La lecture est dans le corps comme le vers est dans le fruit ; elle est incorporation du voir et du dire dans une écoute commune. Où le théâtre n’est pas étranger au théorique, c’est-à-dire à un mode de voir immergé dans la pensée. La voix à cet égard serait aussi altérité de l’écoute dans l’écriture. Le « vers-éléphant » de Schrauwen est encore une pirouette infra-mince du poème et du pied, de l’image dans le langage — le pied d’éléphant sert à attraper les livres rangés en hauteur dans les bibliothèques. Et dans la poésie, compter n’est pas lire ; c’est grossier. Le ver se joue du vers. Le « vers-éléphant » serait alors un parasite du langage, un vers trompeur qui joue encore d’homophonie capable de « ravager le corps humain » ; à la fois minuscule et énorme le ver est un parasite du singulier vers le pluriel. Le ver est dans la tête et la tête est comme un œuf qui donne naissance à la pensée. Il est bien là, une contre-cohérence de la vie, entre rivière, robinet, soupe et pluie, transformateur grotesque du corps en « masse de chair informe ». Cet informe qui fait effraction dans le corps est le vers et non le ver. Il est parfois dans les larmes ; et parfois aussi il remonte l’urine « à la nage comme un saumon » (p. 12) et peut transformer un pénis en choux-fleur. Ici, le théâtre de la voix est absurde ; il nous montre que tout est possible. Le théâtre est un voir de la voix et le caleçon fait un récipient bien peu hermétique à la remonté du vers.
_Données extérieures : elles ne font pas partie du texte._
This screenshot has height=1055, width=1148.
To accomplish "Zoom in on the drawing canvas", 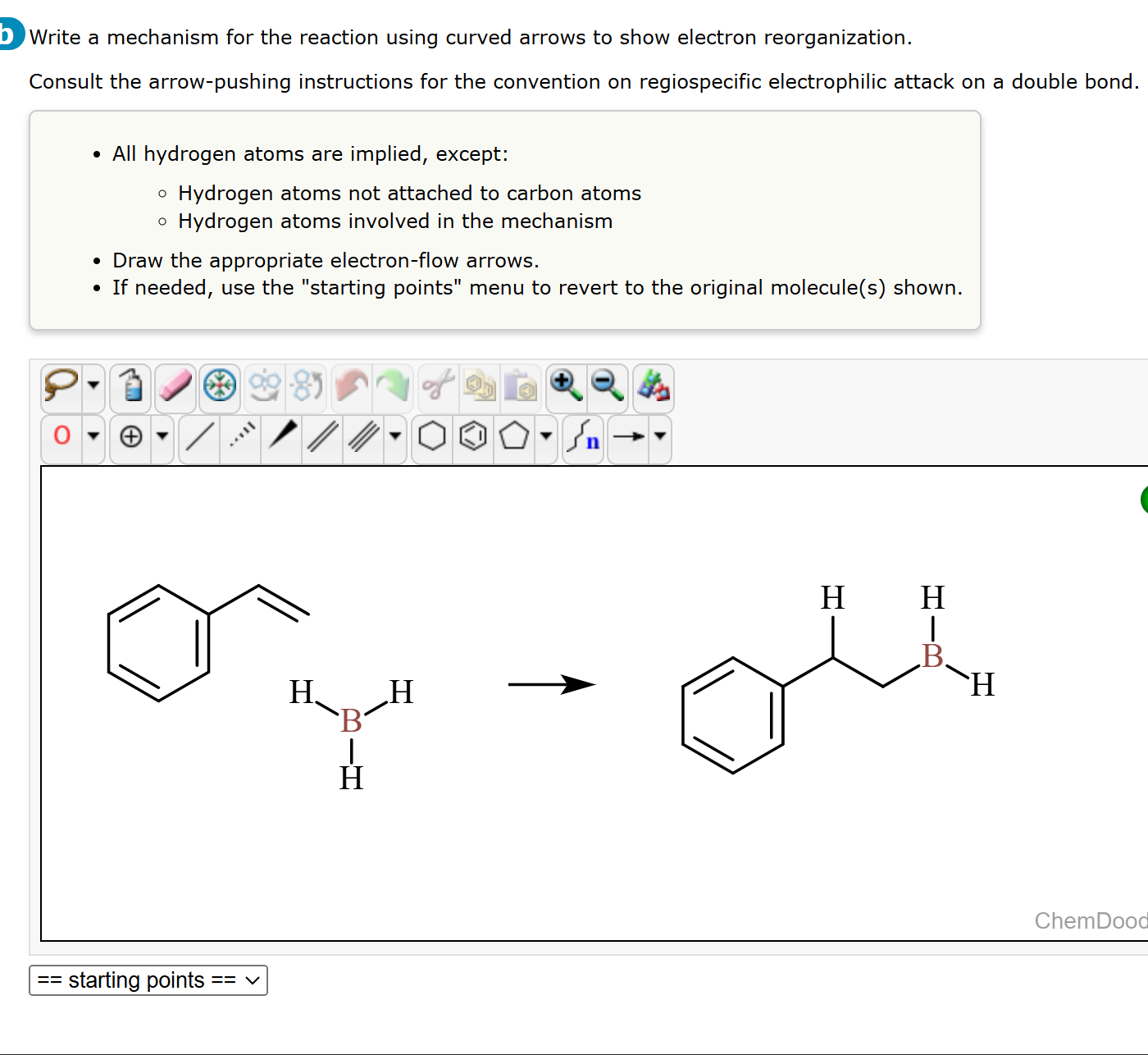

Puis le jour de l’arrivée à la colonie, confiné à un hermétisme de rigueur dans sa cabine « Il se plaça à la porte, et posa sa main sur la poignée / Le bateau mit encore deux heures à atteindre le premier port de la colonie… / … pendant lesquelles il se tint là, telle une statue de sel, comme prisonnier du temps » (p. 16). Là, juste devant, son ombre immobile se détachait du corps ; l’immobilité d’Arsène absorbait la trame de l’image dans le silence, évidant l’image dans un silence de langage potentiel, au seuil proleptique d’un inconnu de l’aventure à venir.
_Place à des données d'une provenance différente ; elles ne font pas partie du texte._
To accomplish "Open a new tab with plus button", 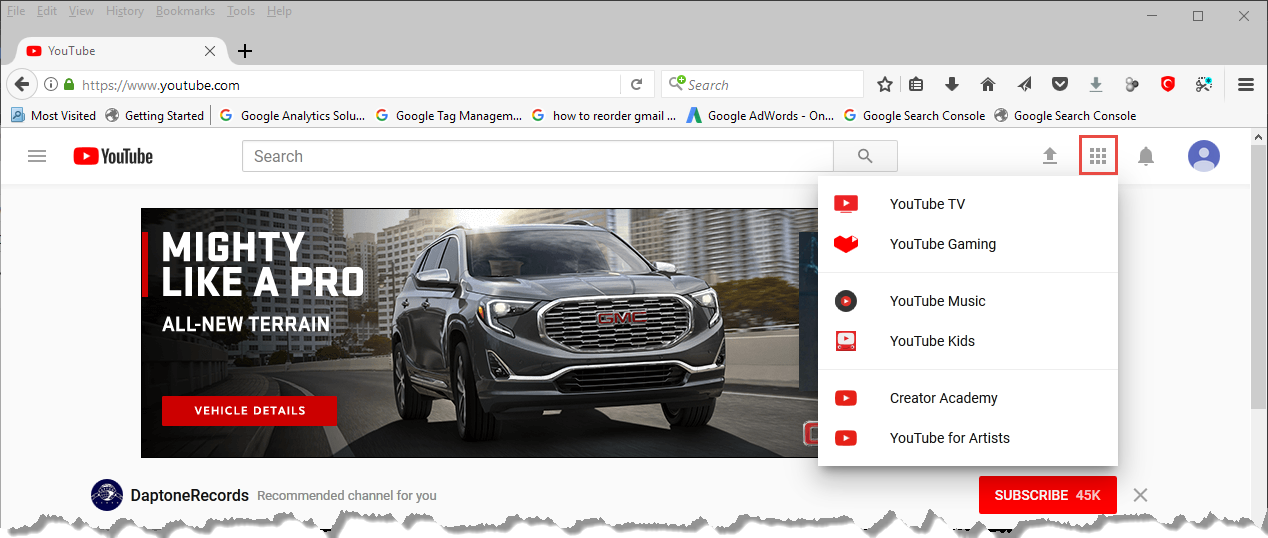I will pos(245,51).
La masse du corps général dégoulinant de sueur est incarnée par Lippens ; elle traverse l’ensemble de la narration. La chaleur assommante est littérale et le dessin facétieux montre les jeux de langage, les mouvements d’imaginaire et de sens. Chaque fois qu’Arsène monte en température, il passe au rouge, un peu comme si la couleur permettait d’évaluer l’activité de son corps-langage. Il y a un véritable échange entre le dessin et le récit, une véritable prosodie portée par l’histoire. L’inconnu quand il s’éloigne perd son visage, sa capacité d’écoute et de voix, venant à se confondre ou à devenir transparent en arrière-plan. La réalité du langage tisse avec le dessin une aventure intempestive à l’instar des indications dessinées sur le plan de Desmet. Les signifiants de la langue dessinent alors le paysage et viennent configurer le plan. La mise en langage du paysage n’est pas un simple effet esthétique ; elle correspond à la lecture qu’en fait Arsène. Le passage par le langage est déterminé par l’acte de lecture lui-même mis en scène par le dessin. Le langage est bien dans le dessin. Et là encore, lorsque le texte dit « automate » (p. 18) pour qualifier la démarche d’Arsène, le dessin convoque un automate pour montrer le caractère mécanique de la marche. Puis Arsène devient partie intégrante du plan, il devient lu d’avoir lu et, ne faisant pas « un pas hors du plan de Desmet », est représenté roulant mécaniquement sur des rails, à l’image de sa valise à roulettes ; avant d’atterrir à l’issue de son itération devant l’entrée. On retrouve dans la page suivante le même jeu entre l’inanimé et l’animé que lorsqu’Arsène s’apprêtait à quitter le bateau : la sculpture gisante prend vie quand, « un trait de lumière oblique » (p. 19) à travers le langage/feuillage, vient animer une femme allongée ; dans la case suivante où elle apparaît comme femme et non plus comme esquisse on aperçoit le « trait de lumière oblique ». N’est-ce pas là un effet de voix qui conduit à ce choix ?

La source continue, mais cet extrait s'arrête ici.